MATERIAL TO PROCESS.
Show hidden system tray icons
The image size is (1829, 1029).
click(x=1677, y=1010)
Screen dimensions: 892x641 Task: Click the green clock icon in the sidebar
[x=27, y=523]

DESCRIPTION OF THE TASK. Where the line containing "Screen dimensions: 892x641" appears, start copying, and go on exactly through the last line of the data.

EXPECTED OUTPUT.
Screen dimensions: 892x641 Task: Click the green clock icon in the sidebar
[x=27, y=523]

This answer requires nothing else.